- Task statement: Condense the paragraph of the text on excessive sweating that begins "Normally, the hands, underarms and feet" into a short bulleted list that keeps its main facts.

When Every Handshake Makes You Feel Like Being “Lost in Transpirationˮ

At least 800.000 people in Germany suffer from excessive sweating, called hyperhydrosis. Dr. Jutta Günter, medical doctor in the Department of Thoracic Surgery (Medical Center – University of Freiburg) explains, how you can check whether your sweating is normal and talks about the medical possibilities to get heavy perspiration under control.

How can I become aware of having hyperhydrosis?

You most likely suffer from hyperhydrosis, if you feel that heavy sweating impairs your activities or interferes with your daily routine in an uncomfortable way. Such excessive transpiration might be caused by stress, emotion or exhaustion; in many cases, however, the patients start to sweat rather spontaneously.

Which body parts are usually affected by heavy sweating?

Normally, the hands, underarms and feet are affected. Some patients even sweat all over the body. Not seldom, this also constitutes a significant emotional charge for the persons concerned. For instance, many people feel embarrassed about presenting their chilly and damp hand to somebody, while others are annoyed of having to change their clothes several times a day. Moreover, excessive formation of sweat on the feet produces an unpleasant smell.

What options are there, to treat hyperhydrosis?

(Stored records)

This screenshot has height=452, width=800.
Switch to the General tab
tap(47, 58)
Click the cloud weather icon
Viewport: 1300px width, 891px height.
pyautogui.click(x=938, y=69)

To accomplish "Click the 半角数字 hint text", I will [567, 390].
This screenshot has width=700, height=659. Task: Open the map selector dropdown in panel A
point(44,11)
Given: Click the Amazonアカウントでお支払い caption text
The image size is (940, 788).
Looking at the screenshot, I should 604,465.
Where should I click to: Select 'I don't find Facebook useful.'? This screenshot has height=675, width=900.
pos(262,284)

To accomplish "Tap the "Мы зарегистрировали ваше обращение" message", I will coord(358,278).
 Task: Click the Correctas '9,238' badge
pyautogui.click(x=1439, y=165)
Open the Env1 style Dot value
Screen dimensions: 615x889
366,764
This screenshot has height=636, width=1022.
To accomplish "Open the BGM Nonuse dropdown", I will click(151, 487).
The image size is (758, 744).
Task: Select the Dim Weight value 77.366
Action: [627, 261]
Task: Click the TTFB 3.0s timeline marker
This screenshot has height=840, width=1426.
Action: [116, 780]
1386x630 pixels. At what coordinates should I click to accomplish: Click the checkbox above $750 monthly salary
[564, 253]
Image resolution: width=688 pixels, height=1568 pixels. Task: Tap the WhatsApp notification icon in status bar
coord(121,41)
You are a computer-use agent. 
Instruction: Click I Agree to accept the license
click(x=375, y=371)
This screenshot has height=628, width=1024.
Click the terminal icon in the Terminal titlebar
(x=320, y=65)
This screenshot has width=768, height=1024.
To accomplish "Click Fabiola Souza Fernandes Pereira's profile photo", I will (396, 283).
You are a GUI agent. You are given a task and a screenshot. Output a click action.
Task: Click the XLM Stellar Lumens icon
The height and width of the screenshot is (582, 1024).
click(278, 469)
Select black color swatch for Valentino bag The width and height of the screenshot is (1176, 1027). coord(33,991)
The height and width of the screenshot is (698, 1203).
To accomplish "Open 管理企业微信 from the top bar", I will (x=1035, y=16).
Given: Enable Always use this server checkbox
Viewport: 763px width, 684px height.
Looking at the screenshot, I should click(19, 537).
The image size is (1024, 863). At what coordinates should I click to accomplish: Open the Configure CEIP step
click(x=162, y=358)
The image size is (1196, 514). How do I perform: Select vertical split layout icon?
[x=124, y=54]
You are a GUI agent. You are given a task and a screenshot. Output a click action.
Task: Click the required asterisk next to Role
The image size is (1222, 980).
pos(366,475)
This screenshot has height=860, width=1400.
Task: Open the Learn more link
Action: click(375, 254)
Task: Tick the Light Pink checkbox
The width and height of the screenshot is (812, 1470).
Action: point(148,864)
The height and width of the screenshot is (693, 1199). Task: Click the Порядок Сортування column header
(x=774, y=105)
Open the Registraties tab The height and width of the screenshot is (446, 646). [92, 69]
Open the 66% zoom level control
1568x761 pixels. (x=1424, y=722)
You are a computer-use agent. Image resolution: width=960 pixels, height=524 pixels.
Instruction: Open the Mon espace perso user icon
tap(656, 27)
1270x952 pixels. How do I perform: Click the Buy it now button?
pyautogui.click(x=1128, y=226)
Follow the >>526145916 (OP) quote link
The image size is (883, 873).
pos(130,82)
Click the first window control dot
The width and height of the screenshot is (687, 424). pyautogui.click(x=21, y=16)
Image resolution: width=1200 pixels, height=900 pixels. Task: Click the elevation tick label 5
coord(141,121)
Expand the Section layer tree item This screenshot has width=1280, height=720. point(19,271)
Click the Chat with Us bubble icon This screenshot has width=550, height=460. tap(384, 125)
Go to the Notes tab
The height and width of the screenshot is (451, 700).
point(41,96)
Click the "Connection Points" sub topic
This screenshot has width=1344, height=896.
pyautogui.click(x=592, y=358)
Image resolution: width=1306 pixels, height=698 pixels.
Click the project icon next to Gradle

- Task answer:
- Hands, underarms and feet are normally affected; some patients sweat all over the body.
- This often places a significant emotional burden on those affected.
- Many feel embarrassed about offering a chilly, damp hand, and others are annoyed at changing clothes several times a day.
- Excessive sweating on the feet produces an unpleasant smell.